What to produce: No line before the one holding "How do I perform: Click" is wanted; restate word for word that line and all lines after it to the end of the entries, excluding pictures.

(Extracted data entries)

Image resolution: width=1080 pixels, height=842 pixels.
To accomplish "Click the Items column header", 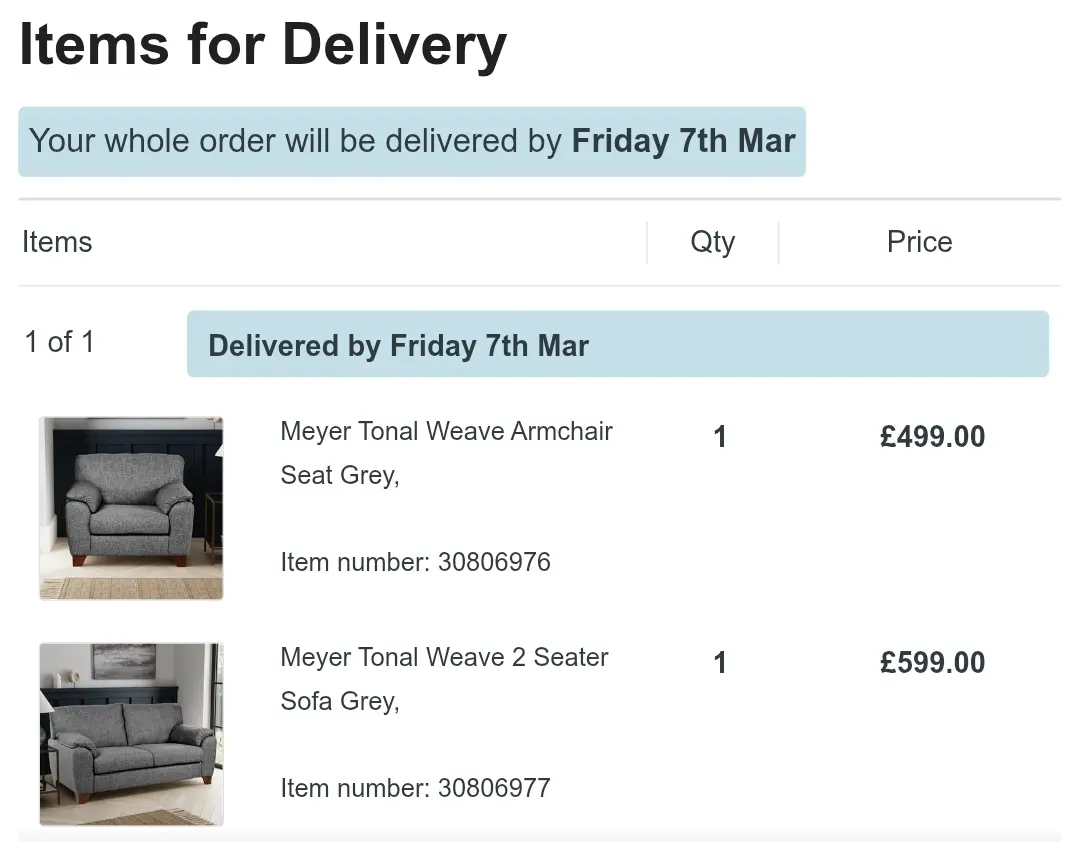I will coord(57,242).
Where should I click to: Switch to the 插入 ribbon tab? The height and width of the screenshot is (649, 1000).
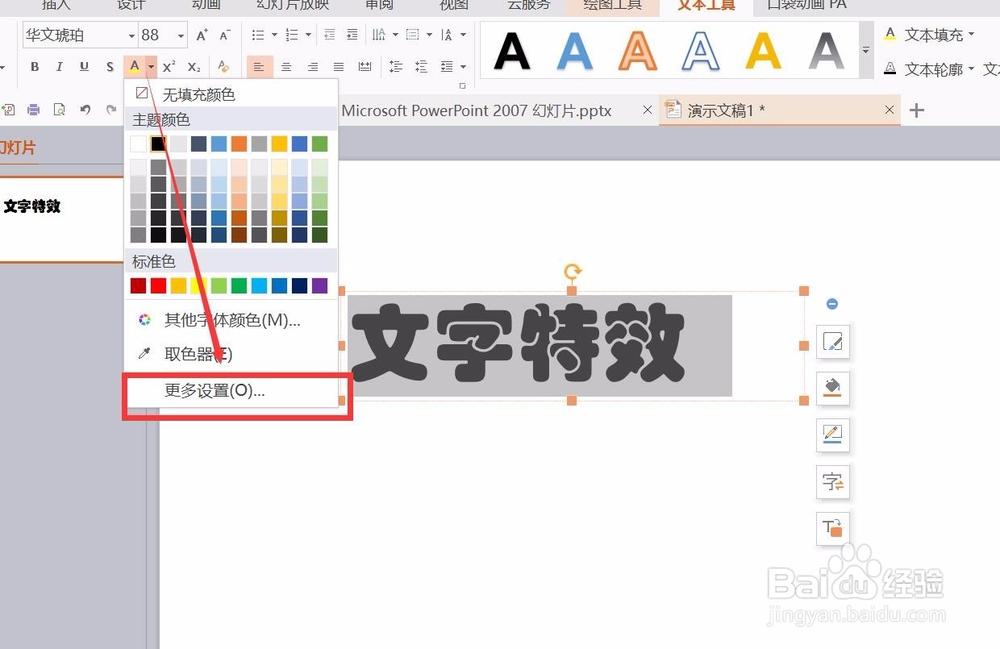click(x=55, y=6)
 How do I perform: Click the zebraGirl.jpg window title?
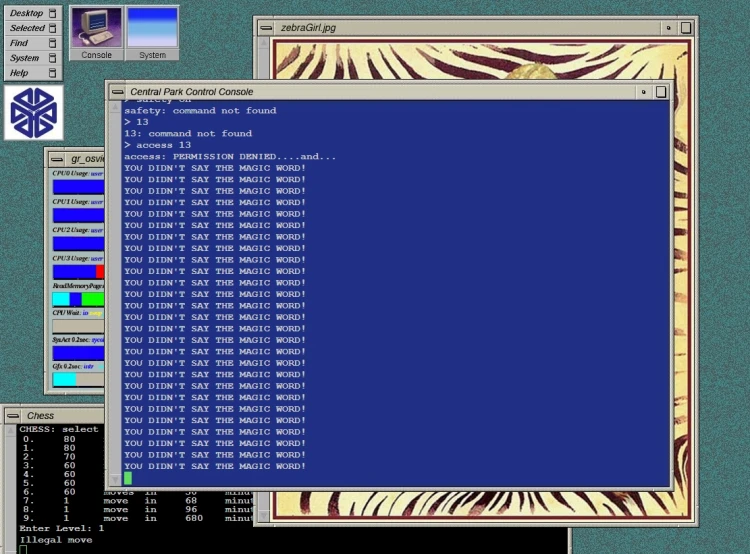[x=309, y=28]
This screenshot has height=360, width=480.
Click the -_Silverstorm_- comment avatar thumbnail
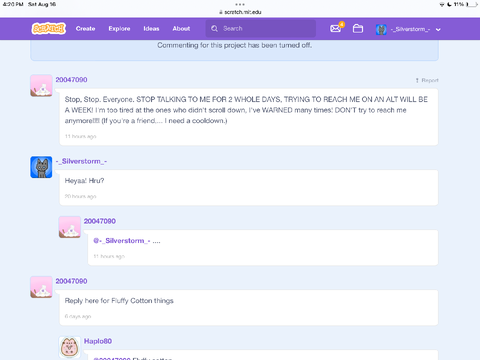pos(41,167)
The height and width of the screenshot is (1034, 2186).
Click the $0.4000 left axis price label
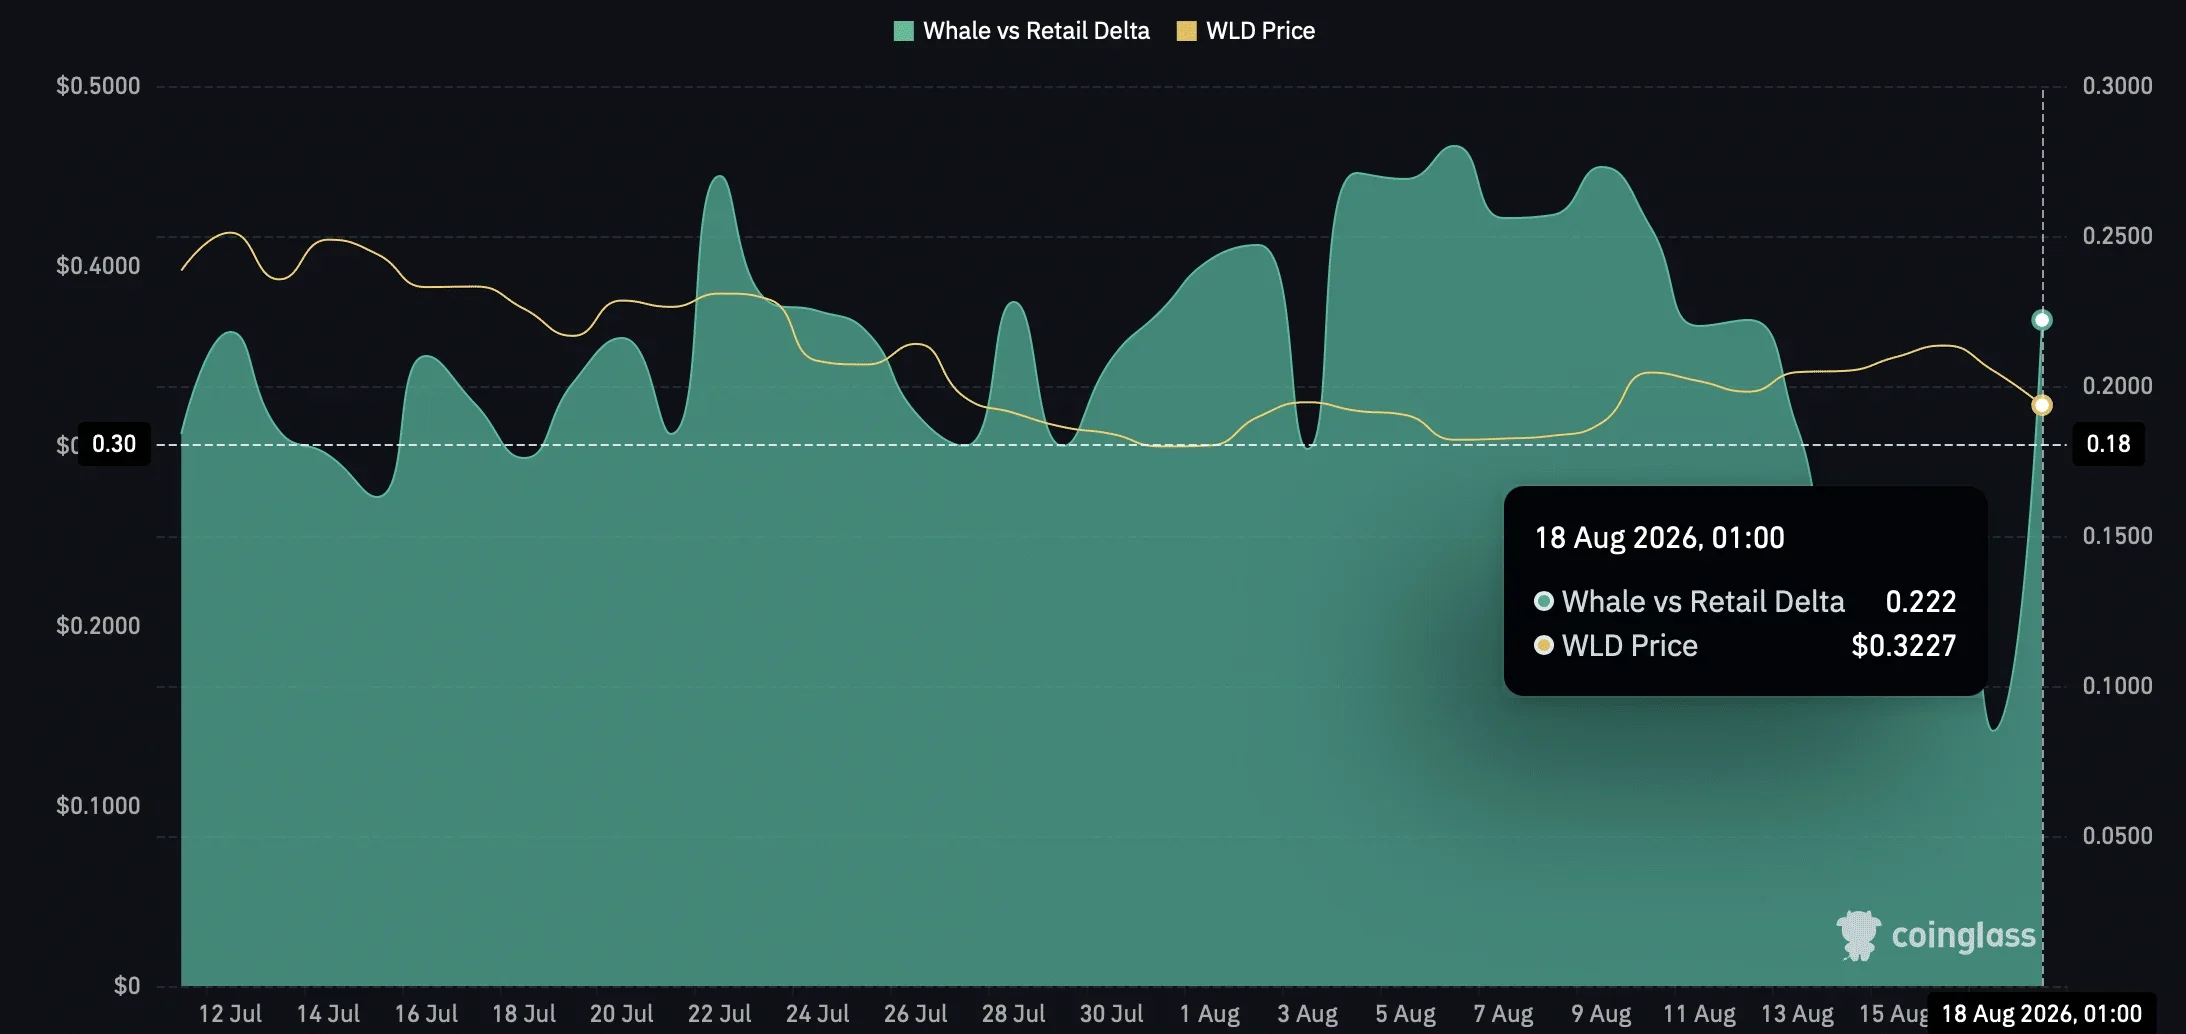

Written response:
 How do I perform: Click the zebraGirl.jpg window title?
[x=309, y=28]
This screenshot has height=360, width=480.
Click the -_Silverstorm_- comment avatar thumbnail
pos(41,167)
The height and width of the screenshot is (1034, 2186).
Click the $0.4000 left axis price label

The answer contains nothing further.